Generally speaking, this industry is challenging and demanding, regardless of whether you’re male or female. There are always going to be male guests that are going to be dismissive of a female sommelier, and I’ve had plenty of those experiences, but I think that mentality is dying off (literally).
Are there any women you admire either in or outside of the wine industry?
There are a plethora of awesome ladies doing great things, but if I had to choose one woman that motivates me to work harder and step up my game, it’s definitely Pascaline Lepeltier. She’s the real deal, a true professional and outstanding sommelier.
Do women and men order wine differently?
I wouldn’t really say that men order differently than women; it’s sort of situational. There’s an unnecessary amount of social pressure put on understanding wine, and people are afraid of looking like dummies on a date or during a business meeting, regardless of gender. I do think women tend to defer to men more often than men defer to women, but I think a lot of that has to do with restaurant service. Most servers automatically give the man the list, but I see that changing.
Are there any wines you tire of having to carry because people want them? Any you wish you could but customers won’t order them?
Since The Standard EV isn’t open yet, I can’t answer this yet.

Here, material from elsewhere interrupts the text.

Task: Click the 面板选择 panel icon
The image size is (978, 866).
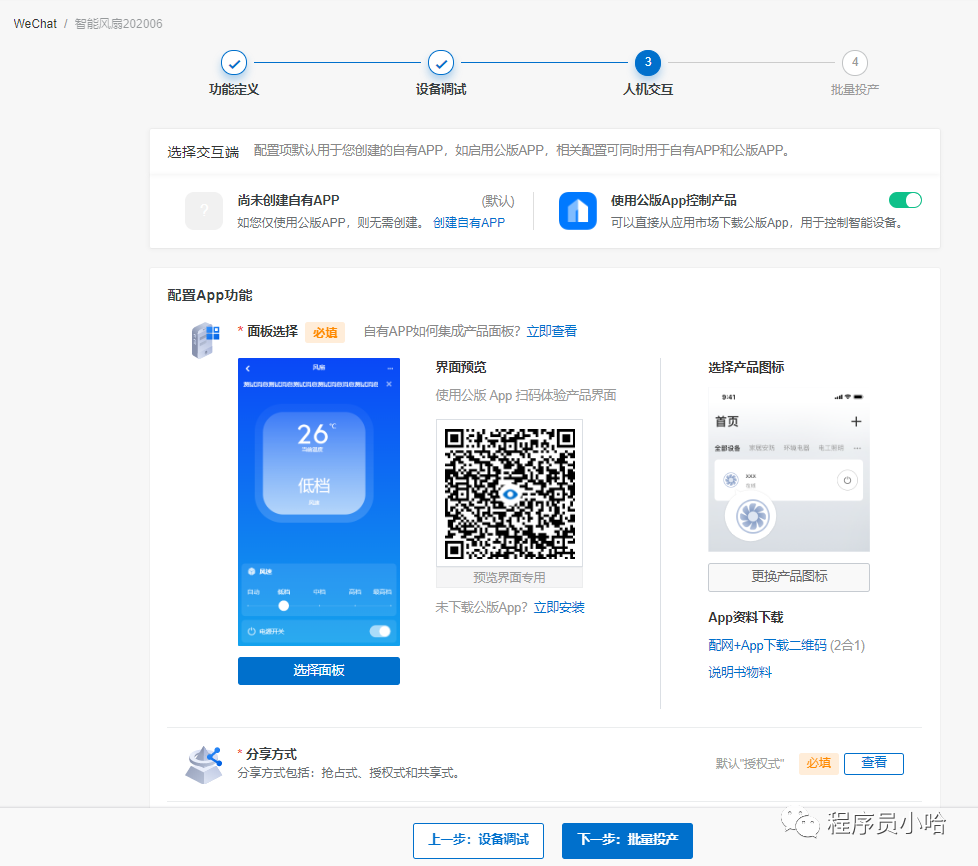Action: coord(204,340)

But at Casa Mono, I definitely had wines on the list that were rip-your-face-off huge and really weren’t my style, but I was working with an all-Spanish wine list at a Spanish restaurant and Spain makes a lot of massive wine. And people would certainly come in looking for them. So I always kept those sorts of wines on the list even though I never felt like they were right with the food. I’d always try and guide people to something more compatible, but there is always that person who is going to want to drink 16 percent alcohol Monastrell with razor clams. And that’s OK.

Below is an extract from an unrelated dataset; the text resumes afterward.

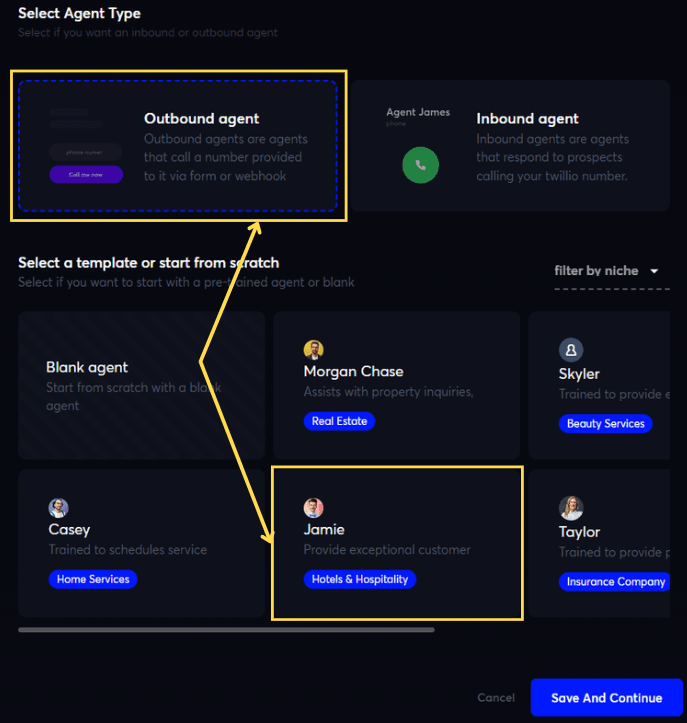The width and height of the screenshot is (687, 723).
Task: Click Jamie's avatar icon
Action: click(x=314, y=507)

How about regions you think are undervalued or unsung?
Even though I’ve stepped away from Spanish wine, I still think there’s a ton of unsung value there. Sherry is a no brainer, along with the wines of Galicia — from Mencia to some of the lesser-known red grapes of Rias Baixas.
Have you noticed any consumer trends over the last few years?
I think the most striking trend is how much more people want to talk about wine at the table. There is more openness and more of a willingness to not only have a conversation but to take a chance. Less fear.
Do you have a favorite wine and food pairing?
Sherry is my go-to for food and wine pairings. The possibilities are endless because you’ve got a style for every kind of food. Of all of them, I personally love working with amontillado. Depending on the producer, production area and profile, it can work with everything from shellfish, to lighter proteins, to heavier pork dishes.
What do you like to drink off the job?
I drink an absurd amount of sherry and a lot of Loire, from Muscadet to Bourgueil, cru Beaujolais, and lots of new California. Obvious, I know. I’ve also gotten myself in the habit of drinking Scotch, and I’m getting into it more than ever before.
What interests do you have outside of wine and work?
Cycling, running…and hamburgers.
If you could be traveling anywhere right now, where would you be?
This is a really difficult question to ask a wine person because we’re always torn between going to a wine region and someplace where we can totally unplug. For wine, I would love to travel through the Loire Valley and head east into Burgundy. But I can’t lie and say that I wouldn’t mind sitting on a beach in Costa Rica drinking shitty lager and eating beans and rice.